Warnings follow Koran incident in Greece



How does an affluent First World nation-state go from stability to near social collapse in the space...


Muslim leaders in Greece are warning authorities of violent protests in the mainly Christian Orthodox nation after an incident in which a policeman reportedly defaced a Koran.

"How can you control enraged 20-year-old Afghans who will hit the streets seeking to die in the name of Allah?" asked Naim al-Ghandour, president of the Muslim Union of Greece.

Mr. al-Ghandour's warning followed demonstrations by Muslims to protest the Koran incident and the attempted arson by suspected far-right activists of a Muslim prayer room.

Muslim immigrants are planning additional demonstrations this week following a largely peaceful protest in central Athens on Friday, in which they were joined by immigrant groups and human rights organizations.

A week earlier, a similar demonstration degenerated into clashes with police, leaving 14 people injured, dozens of cars smashed and 46 people arrested, according to the Associated Press.

Muslim leaders in Greece have distanced themselves from the violence, but are seeking a formal apology from police while warning that they are on the verge of losing control over their communities.

Riot police forces, who typically battle anarchists on the left and right, have instead been placed on full alert in neighborhoods populated by Greece's estimated 1 million immigrants.

"This is creating hate in a country that did not have the reputation in the Arab and Muslim world of being an enemy," Mr. al-Ghandour said.

Mohammad Ateeq, the Iraqi immigrant at the center of the controversy, lodged a suit on charges of damage to property and religious disrespect.

He claims that the unidentified policeman insulted him, tore his copy of the Koran and proceeded to step on it.

"Greece is not Denmark," said Ahmed Muawiya, a member of the Greek Immigrant Forum, seeking to dispel fears of another conflagration like one that followed the 2006 global riots over Danish cartoons depicting the prophet Muhammad.

"But offending Islam is not a game, and this must not be viewed as just an immigrant issue," Mr.

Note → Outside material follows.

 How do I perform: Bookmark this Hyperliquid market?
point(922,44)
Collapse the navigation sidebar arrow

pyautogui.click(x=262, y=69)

Muawiya said.

Greece has been struggling for more than a decade with the illegal entry of mostly Muslim immigrants from the Arab world, North Africa and Central Asia.

An estimated 400,000 Muslims - including both legal and illegal immigrants - in the greater Athens area alone pray in 130 makeshift shrines in the absence of an official mosque in the Greek capital.

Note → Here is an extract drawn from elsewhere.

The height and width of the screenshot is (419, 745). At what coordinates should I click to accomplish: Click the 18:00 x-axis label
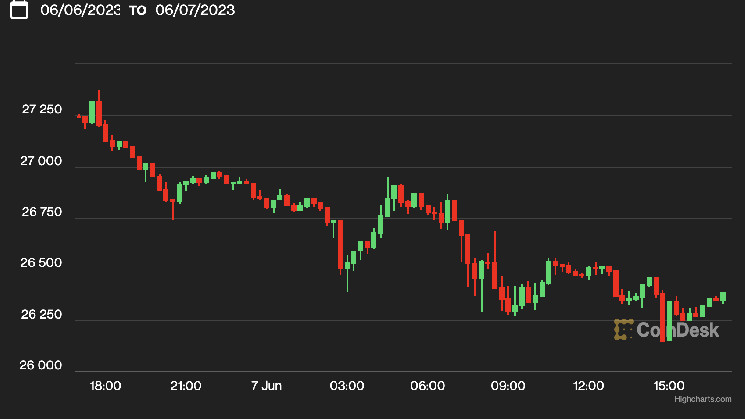(105, 385)
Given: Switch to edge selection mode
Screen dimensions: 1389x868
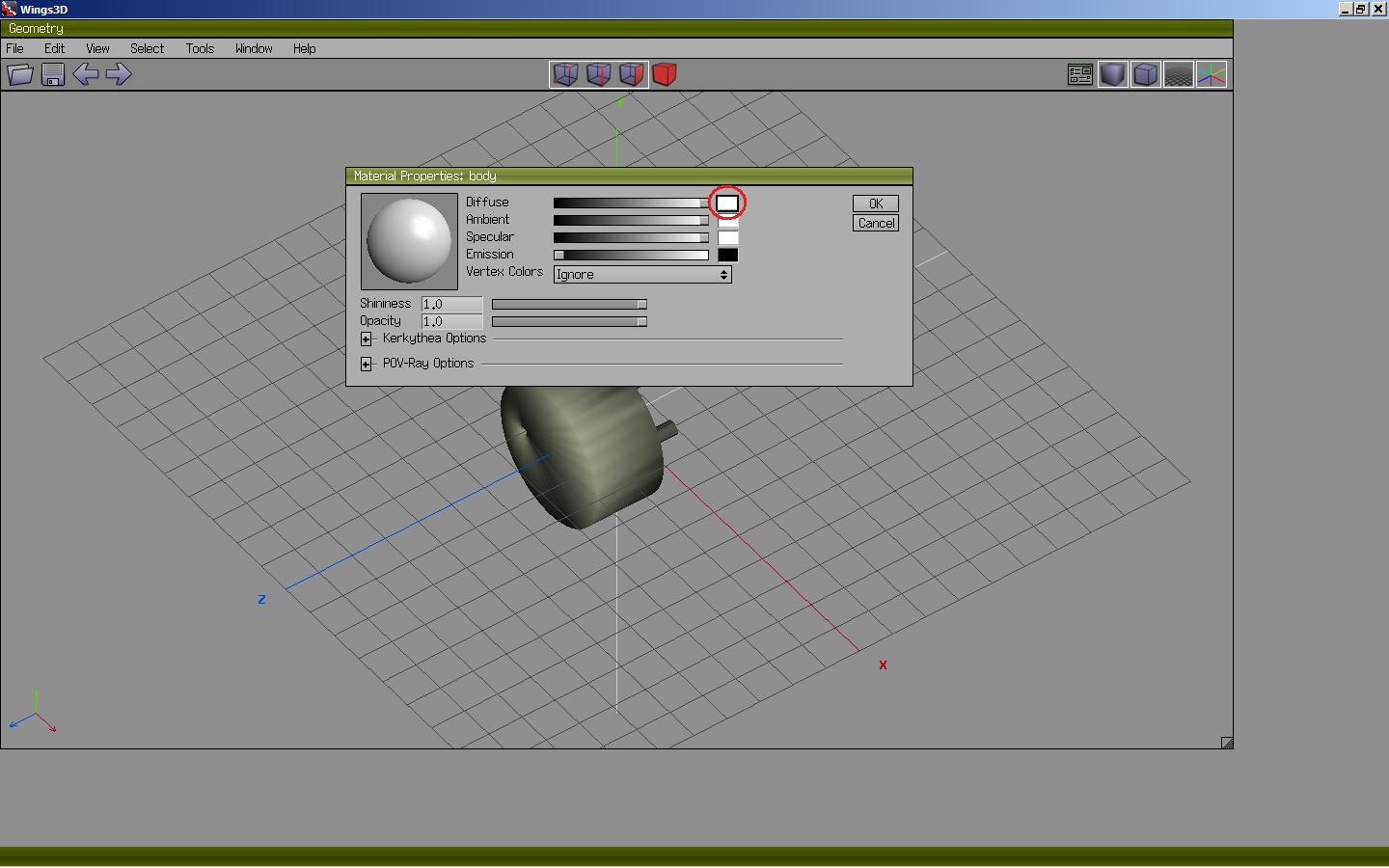Looking at the screenshot, I should tap(598, 74).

One such space was set on fire last week by suspected far-right activists after one demonstration by Muslim protesters turned violent.

The governing New Democracy party is absorbed in electioneering ahead of Europe-wide parliamentary elections June 7 and has not addressed the issue publicly beyond a statement by the Deputy Interior Minister Christos Markogiannakis calling for calm.

The powerful Greek Orthodox Church in this devoutly religious country has also avoided becoming publicly involved.

"If this situation continues as it is now, we will probably address it," said church spokesman Gabriel Papanikolaou, "but at the moment, it is a purely social issue, and we're hoping it will remain at that."

Nevertheless, Archbishop Ieronymos, the spiritual leader of Orthodox Christians in Greece, spoke out for freedom of religion in comments that also stressed that "any expression of violence in the name of any religion is absolutely to be condemned because it deeply transgresses the core of religion."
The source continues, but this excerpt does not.